“She fled to Spain with my mother the night of the massacre at the abbey.” Juliette turned left at the Basin. “François tried to persuade my mother to take Catherine and me with them, but she wouldn’t agree. He became very annoyed with both of them.”
“I can understand his feelings.”
“I told him it would do no good.” She frowned. “We should go faster. Are you able?”
“Able?”
She carefully avoided looking at him. “Well, you must be over thirty and you get no exercise.”
“I’m thirty-two, which is no great age.” Jean Marc’s tone was icy. “And how do you know I get no exercise?”
The excitement was growing within her. “You take carriages everywhere and you work for hours in your study. You cannot be very fit.”
“I don’t spend all my time with my ledger books. Perhaps I should demonstrate my fitness to you,” he said silkily. “I assure you I’m no aging de Gramont.”
Jean Marc appeared unable to let the subject of de Gramont alone and was obviously sensitive regarding his own age. Juliette thoroughly enjoyed turning the tables, pricking at his aplomb now when usually she was the one on the defensive. “Oh, I know that. The duke was in his fifties.” She pretended to think about it. “But he hunted a great deal and his body was amazingly strong for—”
“Set the pace,” Jean Marc grated between his teeth. “I assure you I’ll keep up.”
She cast a sidewise glance at his grim expression and then thought it best not to answer at all. She increased her speed until she was almost running past the silent fountains and ghostly statues toward the gates of the Petit Trianon.
The Belvedere was an enchanting enclosed pavilion crowning a grassy hillock. The graceful octagonal structure overlooked a small rivulet issuing from a pond behind the Petit Trianon. Four steps surrounded the Belvedere with pairs of sphinxes set at intervals.
“She said it’s under one of the sphinxes on the stairs facing the pond,” Juliette whispered as she strode down the winding walk bordering the lake. “The one on the left.”
“Buried?”
“No, a hidden cache.”
They had reached the four steps of the pavilion and Jean Marc halted beside a sphinx. “It appears—”
“Hush! I hear something.” Juliette glanced over her shoulder across the rivulet toward the palace of the Petit Trianon. Dots of light punctuated the darkness. “Mother of God! Lanterns! Come with me.” She flew up the steps of the pavilion. What if the doors were locked? The knob turned under her hand and she pulled Jean Marc inside and closed the glass-paneled door.
Jean Marc pushed her to the side and peered through the glass. “Soldiers.”
Juliette’s heart skipped a beat. “Searching for us?”
“Possibly.” Jean Marc watched for a moment and then shook his head. “There’s no urgency. Probably a patrol making rounds. We were lucky not to have run into them coming from the palace.”
Being in the pavilion was no real shelter, she thought desperately. Not only were the four doors glass-paneled, but the long windows were almost floor to ceiling and separated by only narrow strips of wall. It was as if they were captured in a crystal box.
“Are they coming here?”
“I don’t kn—yes!” Jean Marc ducked away from the door as a beam of light played on the glass illuminating the interior of the pavilion. He dragged Juliette to the right of the door, pressing her against the wall.

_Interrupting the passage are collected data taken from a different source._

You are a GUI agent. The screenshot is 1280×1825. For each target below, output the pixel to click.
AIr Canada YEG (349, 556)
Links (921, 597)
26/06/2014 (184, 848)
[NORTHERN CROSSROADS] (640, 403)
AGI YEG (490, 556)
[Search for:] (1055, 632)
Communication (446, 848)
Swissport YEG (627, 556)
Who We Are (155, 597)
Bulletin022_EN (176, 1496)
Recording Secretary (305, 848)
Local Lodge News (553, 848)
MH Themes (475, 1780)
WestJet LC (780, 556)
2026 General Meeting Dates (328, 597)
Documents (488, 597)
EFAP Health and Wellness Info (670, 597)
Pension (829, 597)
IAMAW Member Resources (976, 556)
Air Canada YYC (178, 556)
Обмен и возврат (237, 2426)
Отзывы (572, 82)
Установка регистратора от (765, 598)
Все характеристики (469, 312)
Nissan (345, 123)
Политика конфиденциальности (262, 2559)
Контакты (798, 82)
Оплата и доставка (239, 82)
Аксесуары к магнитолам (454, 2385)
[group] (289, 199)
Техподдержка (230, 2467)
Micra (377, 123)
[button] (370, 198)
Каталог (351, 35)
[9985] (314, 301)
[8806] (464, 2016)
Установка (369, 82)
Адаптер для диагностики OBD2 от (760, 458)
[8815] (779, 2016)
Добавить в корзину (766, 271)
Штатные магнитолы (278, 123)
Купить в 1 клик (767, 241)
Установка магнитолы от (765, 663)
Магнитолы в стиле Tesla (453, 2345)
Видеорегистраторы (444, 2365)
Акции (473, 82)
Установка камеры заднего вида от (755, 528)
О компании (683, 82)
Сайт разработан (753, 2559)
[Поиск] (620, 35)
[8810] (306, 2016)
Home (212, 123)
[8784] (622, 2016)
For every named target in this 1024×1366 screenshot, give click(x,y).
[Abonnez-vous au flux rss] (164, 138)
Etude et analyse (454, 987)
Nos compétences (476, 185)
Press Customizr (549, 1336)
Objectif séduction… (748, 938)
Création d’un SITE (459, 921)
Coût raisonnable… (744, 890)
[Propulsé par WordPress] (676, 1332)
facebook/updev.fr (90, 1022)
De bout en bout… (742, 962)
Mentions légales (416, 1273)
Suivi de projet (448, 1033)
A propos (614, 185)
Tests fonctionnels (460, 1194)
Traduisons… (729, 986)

She could hear voices outside, then the crunch of booted feet on the steps. The door beside them was flung open.
Juliette was afraid to breathe. A huge figure appeared in the doorway. Light played on the glittering panes of the door directly across the room. She could see the flame of the lantern reflecting on the glass.
And Jean Marc’s and her own reflection barely discernible in the shadows.
Juliette could feel Jean Marc’s muscles tense as he readied to spring.
“All secure, Corporal?”
“All secure, sir.” The soldier stepped back and shut the door. His boots clattered on the steps as he rejoined the patrol.
Juliette’s heart was beating so hard she marveled the men outside didn’t hear it.